## Extract
Extraction function of 82Rb
The generalized Renkin-Crone function was fitted to the 82Rb K 1 values as a function of the 15O-water MBF in half of the control subjects (n = 11) to derive the a and b constants. The fit was excellent (a = 0.80, b = 0.59 ml/min/g, R 2 = 0.97, RMSE = 0.165) allowing conversion of the K 1 rate constant estimates to MBF (Fig. 1).
MBF findings
A scatter plot showing the concordance between the 82Rb and 15O-water MBF is shown in Fig. 2a. Over the whole MBF range (0.66–4.7 ml/min/g), the reduced major axis was close to the line of perfect concordance. Pearson’s correlation r was 0.89, and Lin’s concordance correlation ρ c was 0.88 (95% CI 0.82–0.94). A Bland-Altman plot (Fig. 2b) showed good agreement (95% limits of agreement = ±1.96 × SD = 1.30, or −1.26 to 1.34 ml/min/g) and no mean difference (0.04 ± 0.66 ml/min/g, or 2 ± 33%, p = 0.69) in the MBF measurements. When performed separately, the mean and 95% limits of agreement for rest MBF and stress MBF were −0.02 ml/min/g (±1.96 × SD = 0.46, or −0.048 to 0.044 ml/min/g) and −0.10 ml/min/g (±1.96 × SD = 1.79, or −1.69 to 0.1.89 ml/min/g), respectively.
A scatter plot for MFR also showed good concordance over the whole MFR range (1.79–5.81) with a reduced major axis almost equal to the line of identity (Fig. 3a). The corresponding Pearson’s correlation r was 0.83 and Lin’s concordance correlation ρ c was 0.82 (95% CI 0.68–0.96). A Bland-Altman plot (Fig. 3b) also showed excellent concordance (95% limits of agreement = ±1.96 × SD = 1.14, or −0.99 to 1.28) and no significant mean difference (0.14 ± 0.58, or 4 ± 18%, p = 0.26).
Values of MBF at rest and during stress, MFR and CVR in the CAD patients and control subjects are shown in Table 2 for both 82Rb and 15O-water cardiac PET., there was no significant MBF group difference at rest, while both hyperaemic MBF and MFR were significantly decreased in CAD patients as compared to control subjects, with a corresponding higher hyperaemic CVR in CAD patients.
Table 2.

## Data provided

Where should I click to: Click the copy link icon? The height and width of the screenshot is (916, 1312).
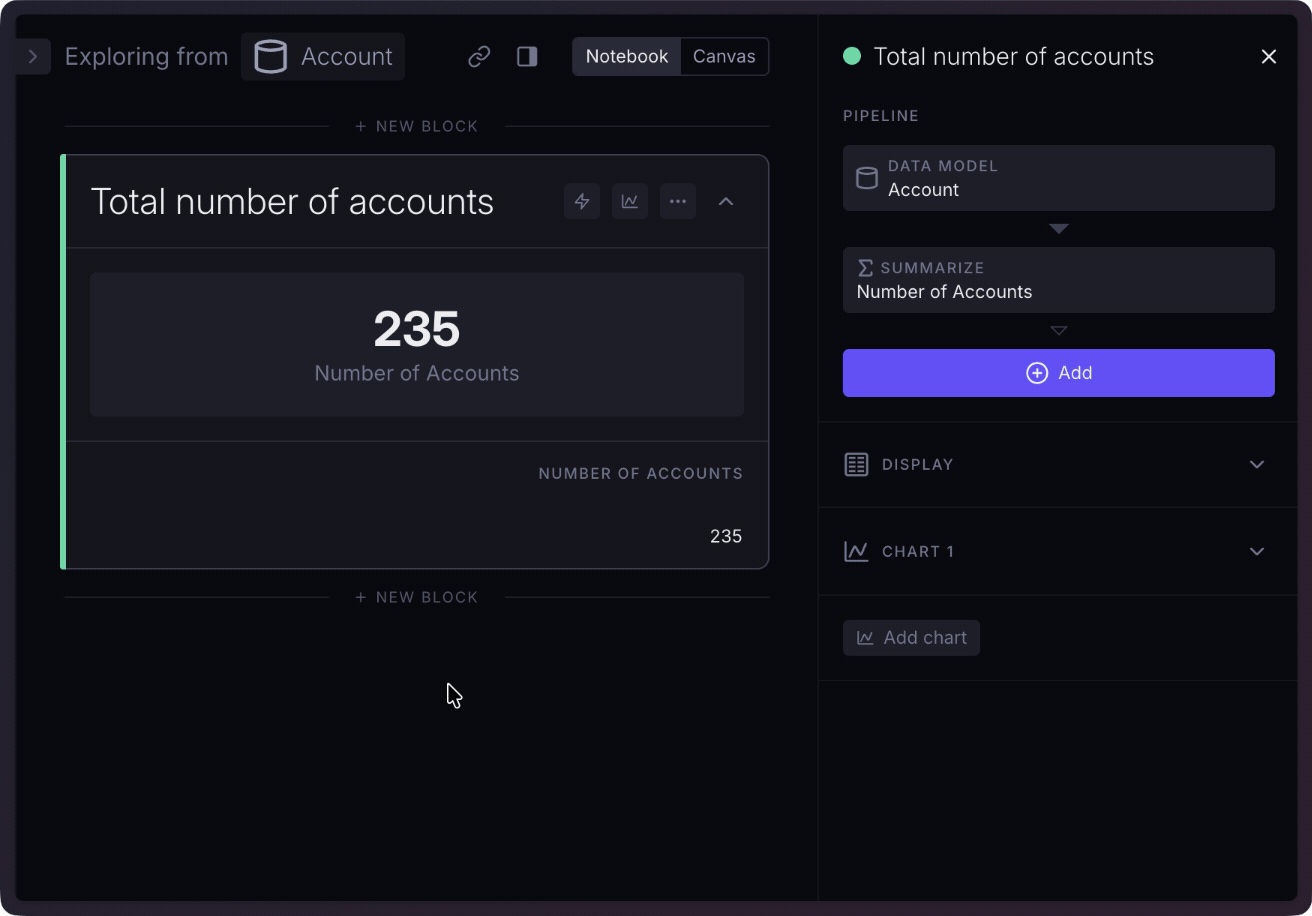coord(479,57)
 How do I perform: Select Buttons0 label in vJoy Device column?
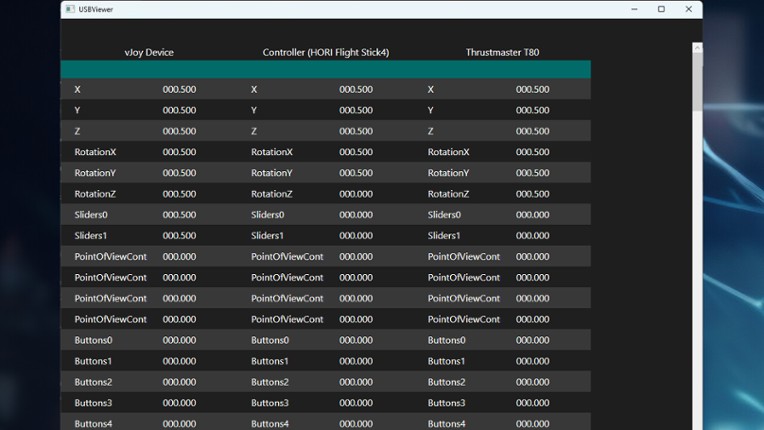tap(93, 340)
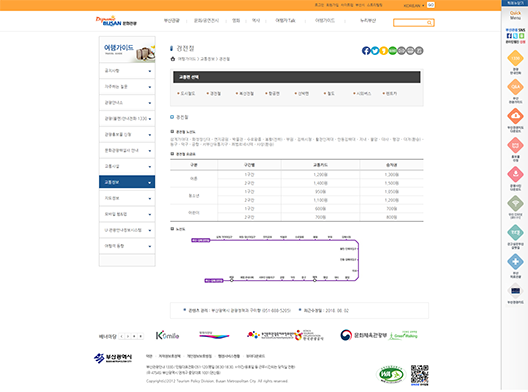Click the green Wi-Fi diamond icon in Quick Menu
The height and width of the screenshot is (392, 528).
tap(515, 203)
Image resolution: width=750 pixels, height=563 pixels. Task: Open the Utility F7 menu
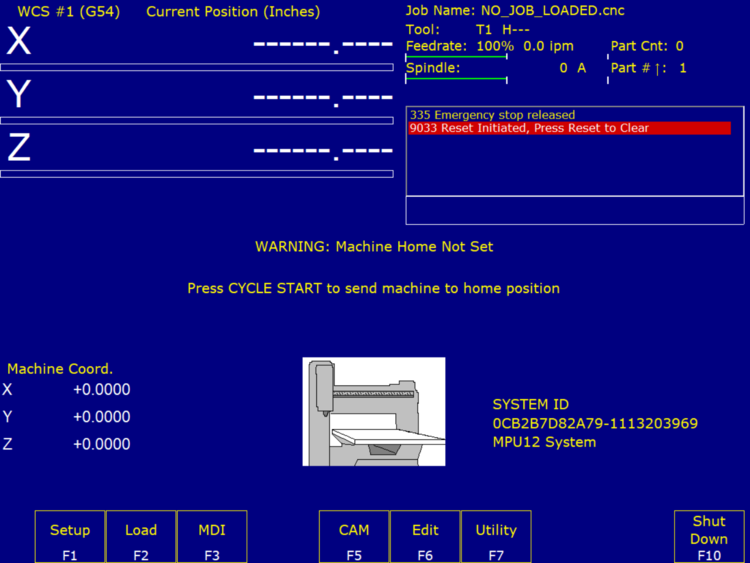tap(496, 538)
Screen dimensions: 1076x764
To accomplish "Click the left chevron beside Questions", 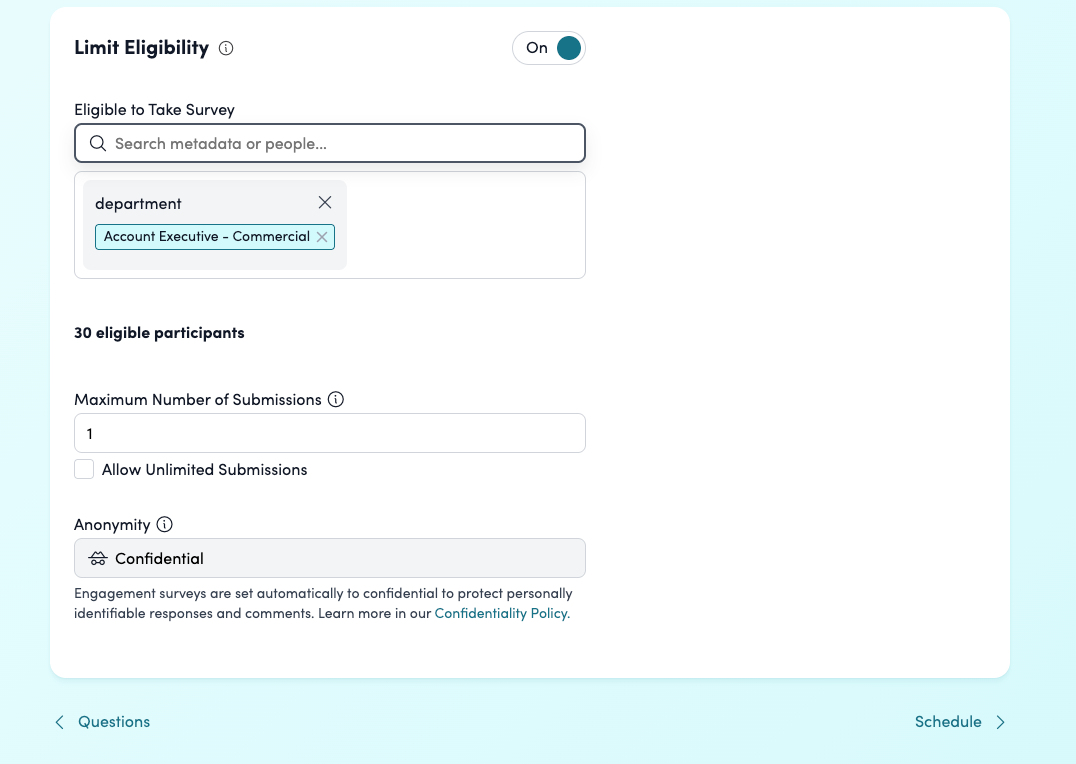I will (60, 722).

## Assignment
Please rewrite the MBF findings text, starting with "A scatter plot for" and going on through "18%, p = 0.26).", with "line of identity" changed to "line of perfect concordance".

## Response to the task
A scatter plot for MFR also showed good concordance over the whole MFR range (1.79–5.81) with a reduced major axis almost equal to the line of perfect concordance (Fig. 3a). The corresponding Pearson’s correlation r was 0.83 and Lin’s concordance correlation ρ c was 0.82 (95% CI 0.68–0.96). A Bland-Altman plot (Fig. 3b) also showed excellent concordance (95% limits of agreement = ±1.96 × SD = 1.14, or −0.99 to 1.28) and no significant mean difference (0.14 ± 0.58, or 4 ± 18%, p = 0.26).